Williams was not without his critics. His “always ‘on,’ please-love-me manic humor was off-putting to more than a few of the ticket-buying audience,” says Professor Sharrett, who adds that it became a running motif throughout his career. “Sticky-sweet movies like Patch Adams make the case for his defense a bit tough,” he adds, and notes that “for some, he was the epitome of the self-obsessed comedian serving middle-brow tastes.”

Nonetheless, it was this effort to find himself that may lie at the heart of his most valuable gift, says Derek A. Burrill, associate professor of Media and Cultural Studies at UC Riverside in Calif.

“Probably the most important contribution he made to pop culture, across so many different media, was as Robin Williams the person,” he says via e-mail.

His manic intensity and his honesty about drug and alcohol addiction and depression – particularly the way he worked it into his characters and his stand-up comedy, “allowed all of us to be honest with ourselves about those same things, while it also helped us to understand the artistic mind at work,” he says.

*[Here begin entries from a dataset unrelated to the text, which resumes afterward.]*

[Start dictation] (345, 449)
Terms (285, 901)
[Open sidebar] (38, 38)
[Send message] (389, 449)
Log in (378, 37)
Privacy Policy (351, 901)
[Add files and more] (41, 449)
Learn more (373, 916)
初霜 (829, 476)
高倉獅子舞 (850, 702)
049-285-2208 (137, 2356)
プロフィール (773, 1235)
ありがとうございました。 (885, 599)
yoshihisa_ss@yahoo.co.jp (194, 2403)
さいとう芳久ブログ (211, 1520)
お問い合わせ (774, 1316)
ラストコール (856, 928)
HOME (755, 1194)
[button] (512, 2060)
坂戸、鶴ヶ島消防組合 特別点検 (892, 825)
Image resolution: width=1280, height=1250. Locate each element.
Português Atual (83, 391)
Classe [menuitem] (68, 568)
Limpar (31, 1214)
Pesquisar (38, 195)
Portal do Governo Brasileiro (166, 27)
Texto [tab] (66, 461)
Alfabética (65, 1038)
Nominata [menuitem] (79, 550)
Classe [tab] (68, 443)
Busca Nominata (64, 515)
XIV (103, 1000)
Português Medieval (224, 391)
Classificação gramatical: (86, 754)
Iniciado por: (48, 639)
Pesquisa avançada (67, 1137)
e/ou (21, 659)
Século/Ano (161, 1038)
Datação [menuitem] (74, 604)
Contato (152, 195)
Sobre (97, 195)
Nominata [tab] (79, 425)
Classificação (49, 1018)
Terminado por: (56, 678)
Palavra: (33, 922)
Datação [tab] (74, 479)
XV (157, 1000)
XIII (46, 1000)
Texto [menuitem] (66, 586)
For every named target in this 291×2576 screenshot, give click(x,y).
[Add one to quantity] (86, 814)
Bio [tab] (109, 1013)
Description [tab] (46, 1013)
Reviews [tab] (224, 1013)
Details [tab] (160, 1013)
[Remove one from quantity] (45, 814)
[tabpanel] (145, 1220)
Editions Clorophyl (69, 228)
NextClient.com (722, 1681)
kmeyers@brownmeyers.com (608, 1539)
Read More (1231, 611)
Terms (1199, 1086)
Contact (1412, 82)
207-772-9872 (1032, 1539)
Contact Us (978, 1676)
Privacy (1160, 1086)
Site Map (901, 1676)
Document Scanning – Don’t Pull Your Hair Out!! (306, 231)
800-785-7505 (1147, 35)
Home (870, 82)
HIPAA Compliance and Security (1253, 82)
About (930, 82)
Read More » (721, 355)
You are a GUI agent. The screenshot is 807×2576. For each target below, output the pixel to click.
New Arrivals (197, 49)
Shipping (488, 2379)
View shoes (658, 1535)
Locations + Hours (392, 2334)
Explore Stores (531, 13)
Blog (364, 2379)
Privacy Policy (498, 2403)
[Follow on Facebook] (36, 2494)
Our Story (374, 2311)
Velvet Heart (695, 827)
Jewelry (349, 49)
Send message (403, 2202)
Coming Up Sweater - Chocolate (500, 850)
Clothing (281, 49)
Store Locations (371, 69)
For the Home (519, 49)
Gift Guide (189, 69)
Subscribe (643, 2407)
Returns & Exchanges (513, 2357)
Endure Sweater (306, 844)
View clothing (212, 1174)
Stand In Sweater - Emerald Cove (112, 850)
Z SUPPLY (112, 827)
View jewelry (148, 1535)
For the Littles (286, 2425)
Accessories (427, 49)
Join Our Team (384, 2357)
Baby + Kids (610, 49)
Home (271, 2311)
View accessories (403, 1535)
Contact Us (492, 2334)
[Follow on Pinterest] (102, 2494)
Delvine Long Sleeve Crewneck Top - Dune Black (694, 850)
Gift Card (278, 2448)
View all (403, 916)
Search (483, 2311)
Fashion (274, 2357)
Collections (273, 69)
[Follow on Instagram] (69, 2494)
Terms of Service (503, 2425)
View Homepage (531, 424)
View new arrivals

“There was also a depth of humanity in his work, an understanding of what it means to be different, and how everyone has a creative and generous side – he thoroughly understood and explored the impulse to connect with others at a very basic level, something that the best entertainers know how to tap in to in order to speak about larger truths,” he says adding that he joins a cast of comic luminaries with similar, singular talents, such as Tom Hanks, Bill Cosby, Peter Sellars, and Richard Pryor, he says, who all have “that special something.”